Il Gran Premio di Spagna, con il suo tracciato tecnico di Barcellona, rappresenta sempre uno snodo fondamentale nella stagione di Formula 1. Quest'anno, le qualifiche hanno regalato emozioni particolari, soprattutto per Lando Norris e il team McLaren, protagonisti di una sessione ad altissima tensione dove la lotta per la pole position si è decisa sui millesimi. Se da un lato il risultato finale non lo ha portato davanti a tutti, Norris si è dichiarato comunque soddisfatto della quinta posizione in griglia, risultato che lascia ben sperare per la gara.
L’aria era elettrica nel paddock mentre le monoposto affrontavano le ultime curve del Q3. Norris, consapevole del potenziale della sua McLaren MCL38 su questa pista, si è trovato a fare i conti con una strategia delicata e una concorrenza agguerritissima. Dopo aver imposto un ritmo impressionante nelle prime due sessioni di qualifica, l’inglese ha deciso di spendere il suo ultimo treno di gomme medie nel Q1, per poi rischiare con una sola uscita a disposizione in Q3. Una scelta studiata, ma che ha reso l’attesa davanti al monitor quasi più difficile della guida stessa, come ha poi raccontato il giovane talento britannico.
“Osservare i tempi dagli schermi, sapendo che potevo solo sperare nel miglioramento degli avversari, è stato quasi più stressante che essere in pista” ha ammesso Norris ai microfoni. L’unico tentativo in Q3 ha comunque permesso di ottenere un tempo valido per la Top 5, segnale tangibile di crescita costante da parte del team di Woking. In particolare, la squadra ha saputo gestire con attenzione ogni aspetto delle qualifiche, dalle tempistiche al risparmio degli pneumatici, per massimizzare le possibilità in gara.
Guardando alle prospettive della gara, Norris si dice ottimista: il passo gara mostrato nelle libere e l’equilibrio della macchina fanno pensare che la McLaren potrà inserirsi nella battaglia per il podio. Gli aggiornamenti portati dalla scuderia britannica nelle ultime settimane hanno contribuito a ridurre il gap dai primi, rendendo Norris uno degli uomini da tenere d’occhio non solo per la rimonta, ma anche in ottica mondiale, dove la costanza sta diventando la vera chiave del successo.

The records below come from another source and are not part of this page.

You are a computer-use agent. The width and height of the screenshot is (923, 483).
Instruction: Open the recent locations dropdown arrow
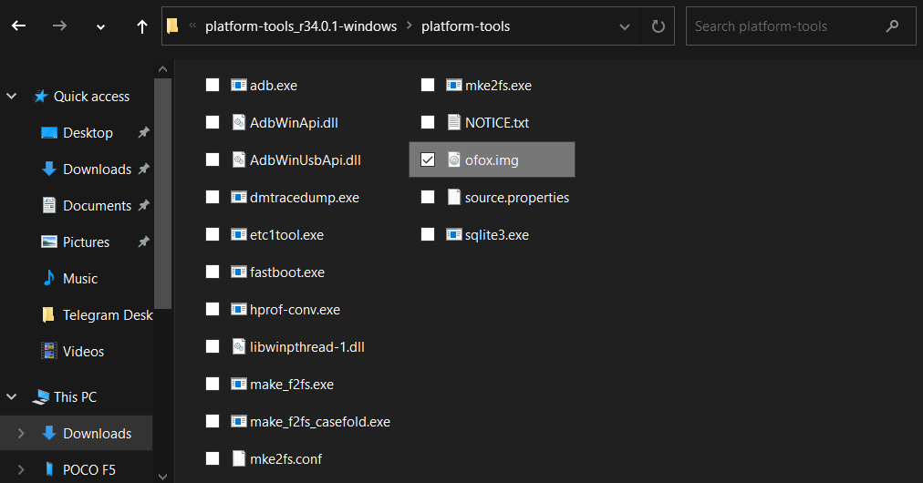click(100, 26)
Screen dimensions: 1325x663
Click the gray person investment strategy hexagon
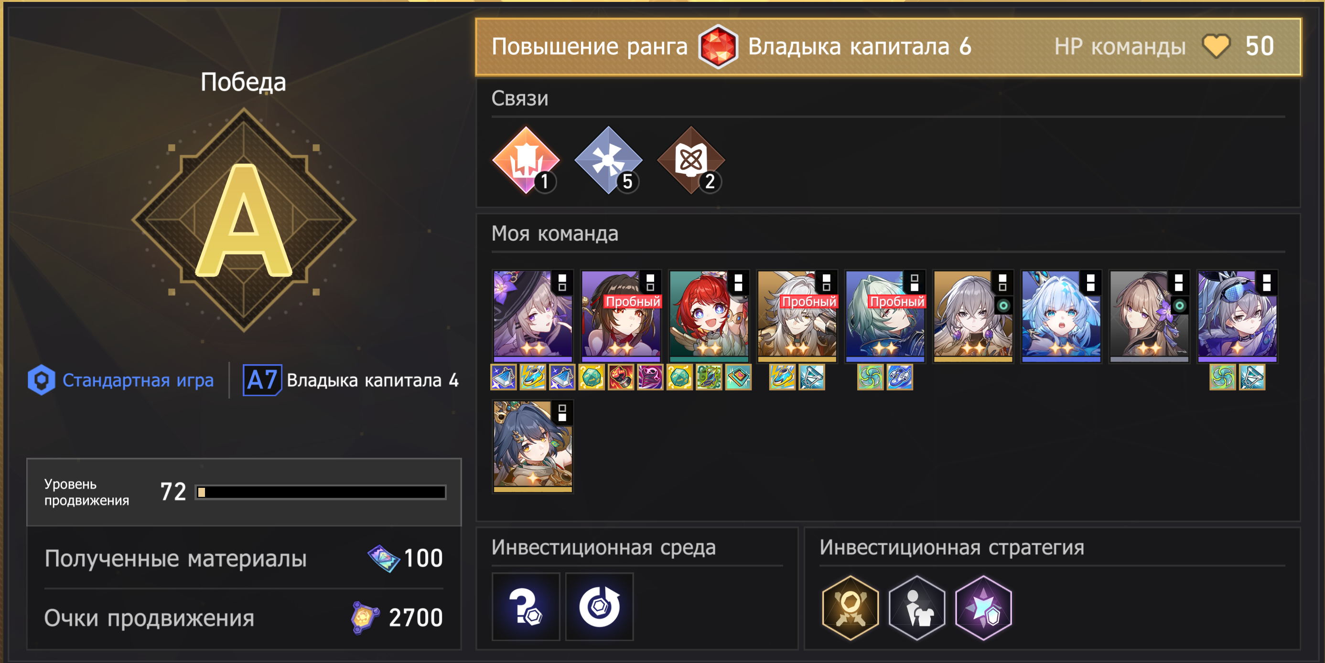pos(917,607)
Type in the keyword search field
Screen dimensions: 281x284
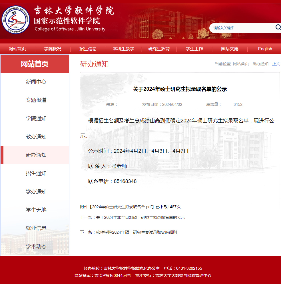[x=243, y=28]
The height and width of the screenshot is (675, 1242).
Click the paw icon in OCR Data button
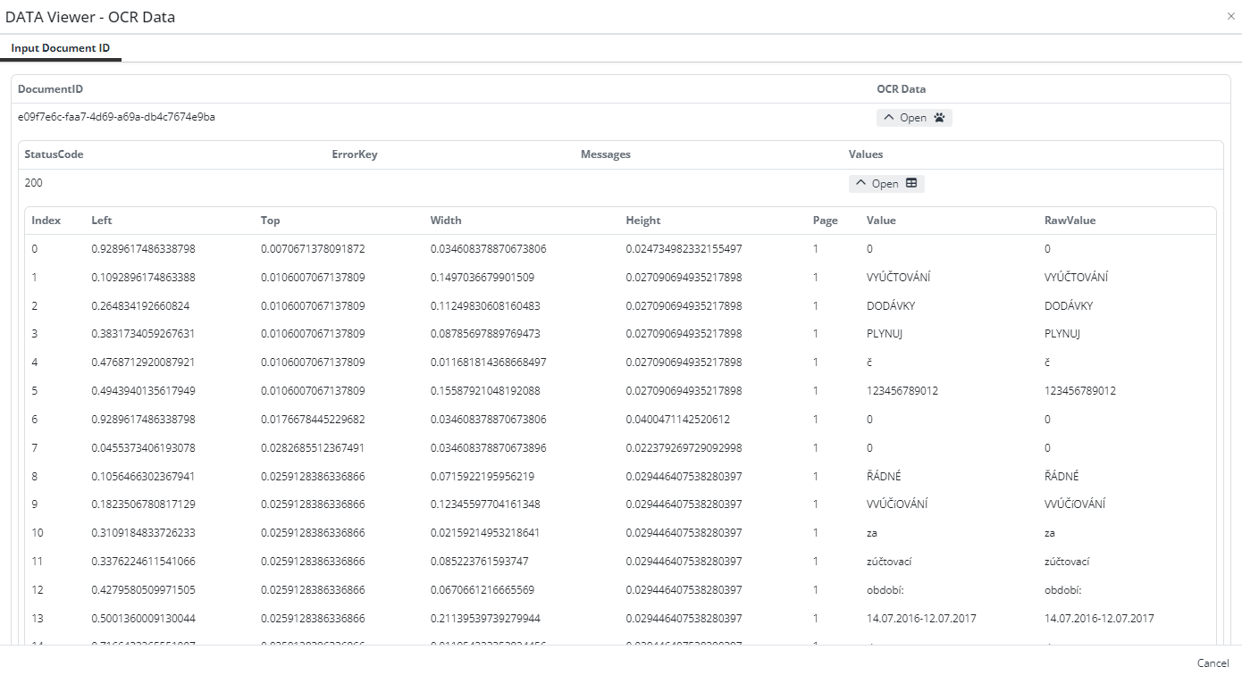pyautogui.click(x=939, y=118)
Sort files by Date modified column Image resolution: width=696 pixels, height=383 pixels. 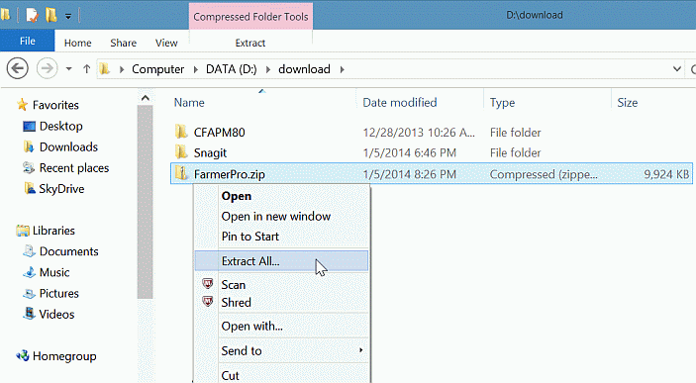click(x=400, y=103)
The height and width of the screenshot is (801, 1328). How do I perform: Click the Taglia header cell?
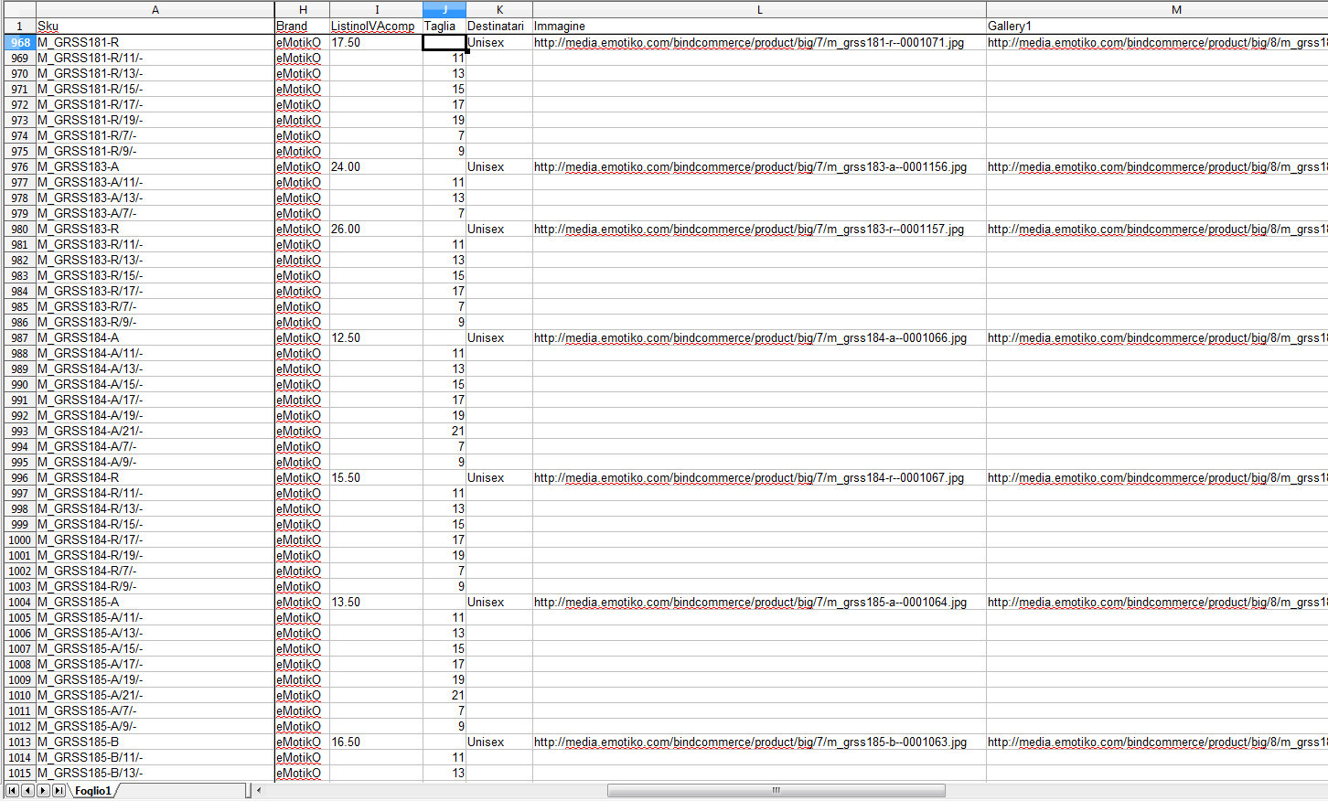(444, 26)
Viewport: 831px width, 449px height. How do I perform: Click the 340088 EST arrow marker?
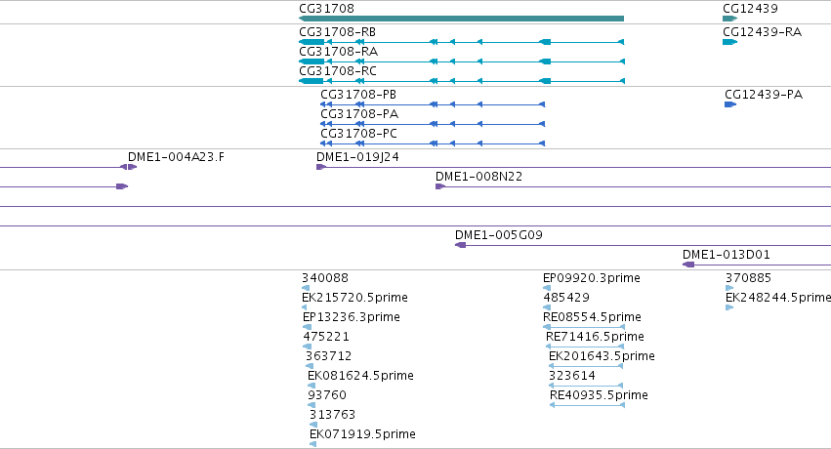[x=306, y=288]
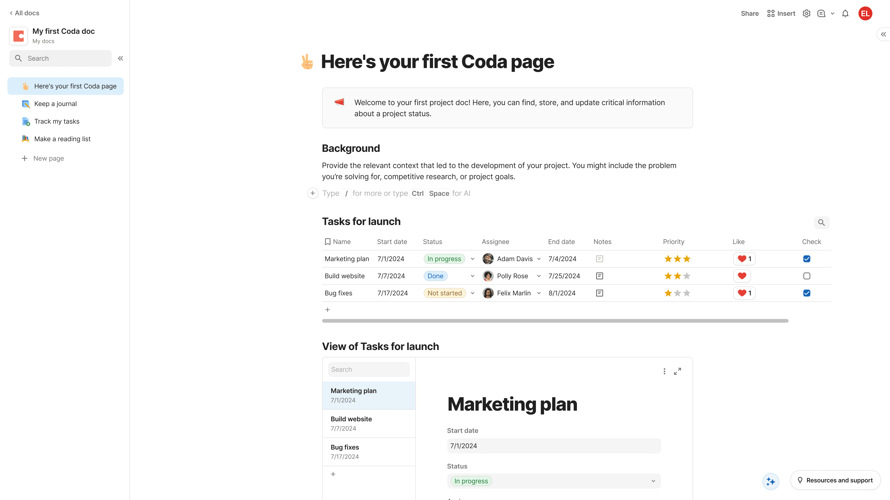Screen dimensions: 890x500
Task: Uncheck the Bug fixes checkbox
Action: pyautogui.click(x=807, y=293)
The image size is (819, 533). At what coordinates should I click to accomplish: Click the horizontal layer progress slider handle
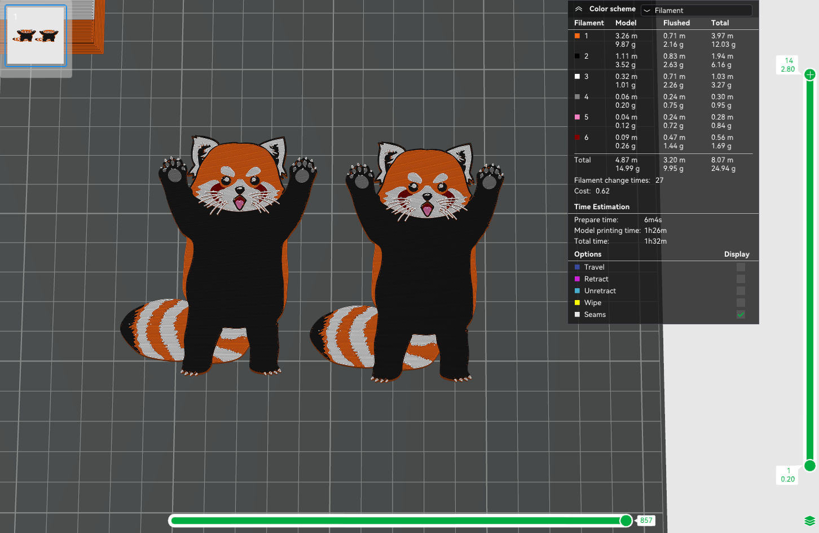(x=626, y=520)
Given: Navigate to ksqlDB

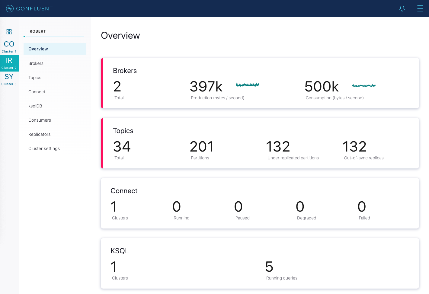Looking at the screenshot, I should point(35,106).

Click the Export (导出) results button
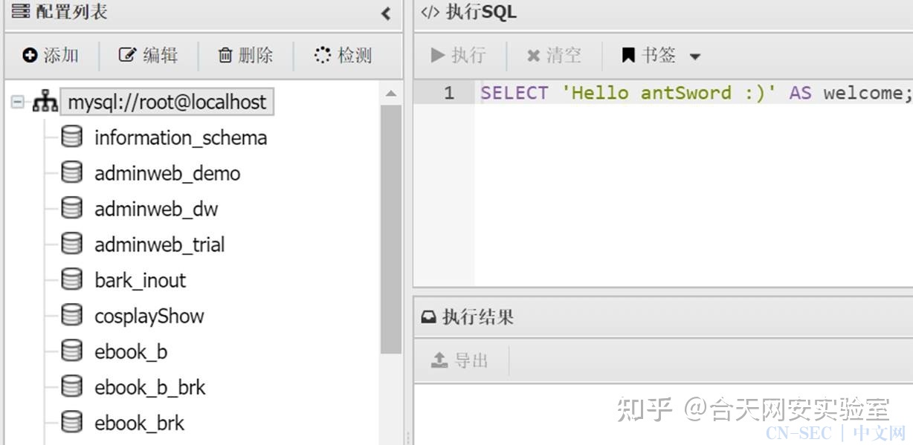[x=460, y=360]
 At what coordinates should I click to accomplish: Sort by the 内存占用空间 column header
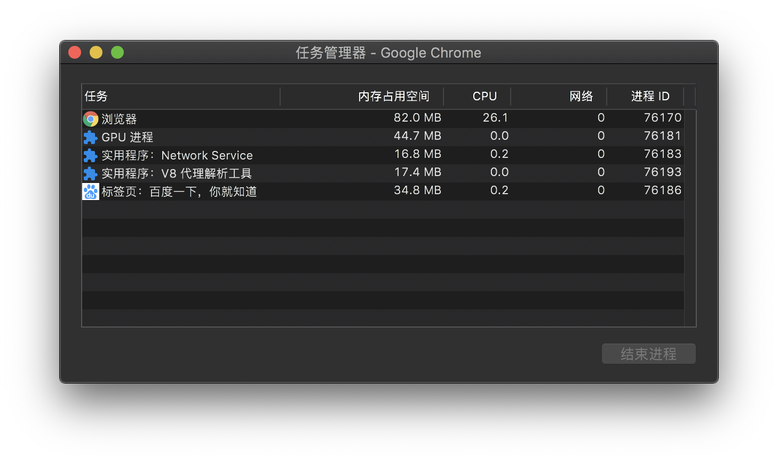pyautogui.click(x=393, y=96)
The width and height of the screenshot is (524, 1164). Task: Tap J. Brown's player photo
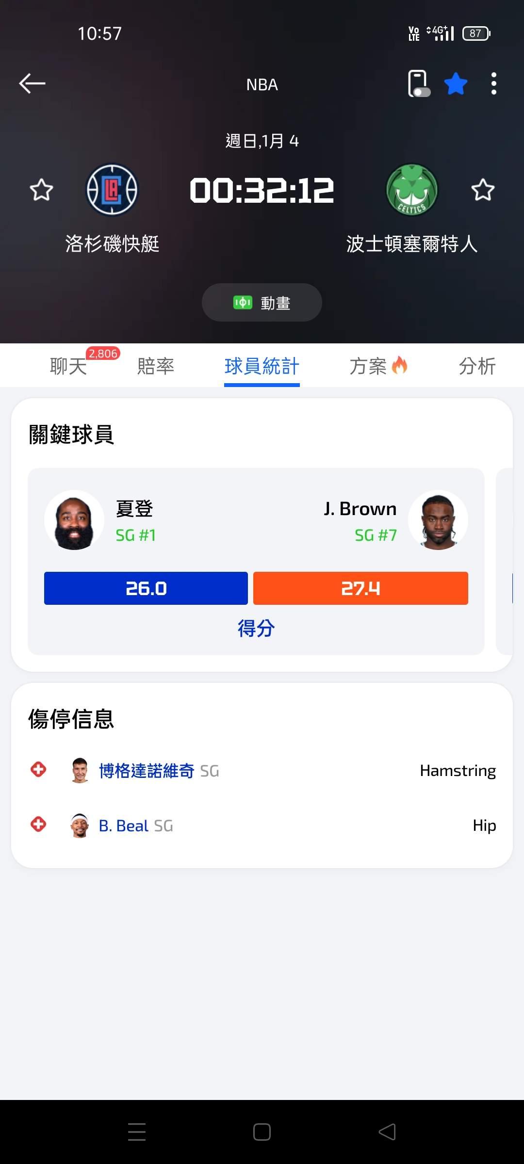438,520

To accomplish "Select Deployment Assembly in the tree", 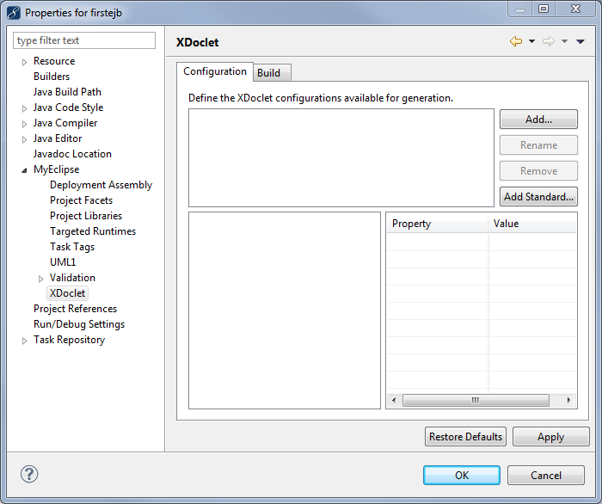I will (x=101, y=185).
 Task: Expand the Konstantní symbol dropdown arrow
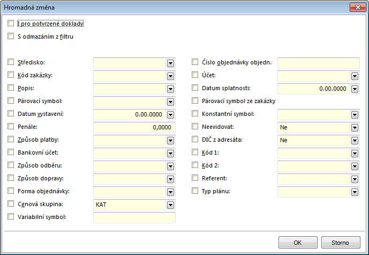click(x=354, y=114)
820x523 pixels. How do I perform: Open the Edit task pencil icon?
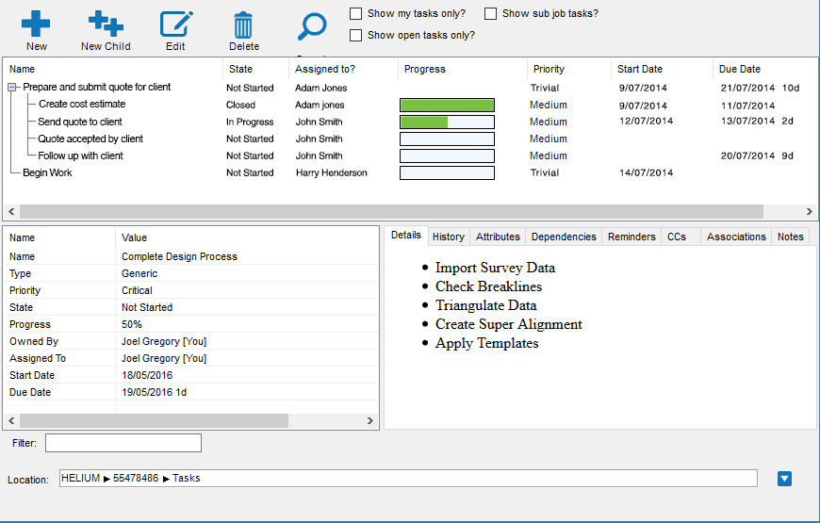(x=175, y=25)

Non meno importante sarà la strategia. A Barcellona il degrado degli pneumatici e la variabile delle temperature giocano un ruolo fondamentale; sarà dunque cruciale per Norris e il team McLaren scegliere il momento giusto per la sosta e mantenere la testa fredda nei duelli ravvicinati. Va sottolineato quanto la fiducia nei nuovi aggiornamenti, testati intensamente a Woking, abbia permesso a Norris di spingere al limite senza troppe preoccupazioni per l’affidabilità, aspetto che negli ultimi anni aveva invece condizionato più volte la competitività della vettura arancione.
In gara non mancheranno certo gli avversari temibili: Verstappen, Leclerc e Sainz partiranno davanti a Norris, e una Ferrari che qui sembra finalmente in grado di impensierire la Red Bull potrebbe rendere il GP di Spagna uno dei più spettacolari della stagione. Lando sa che sarà fondamentale la partenza: a Barcellona sorpassare non è semplice e i primi giri, soprattutto con piene cariche di carburante, spesso fanno la differenza.
Tifosi e appassionati saranno dunque incollati agli schermi per seguire la rincorsa di una McLaren in crescita e un Norris sempre più maturo, uomo squadra ma anche capace di quei colpi da fuoriclasse che il Circus della Formula 1 ama celebrare. La sensazione è che la lotta per il podio sia apertissima e che, con questa McLaren, tutto sia ancora possibile.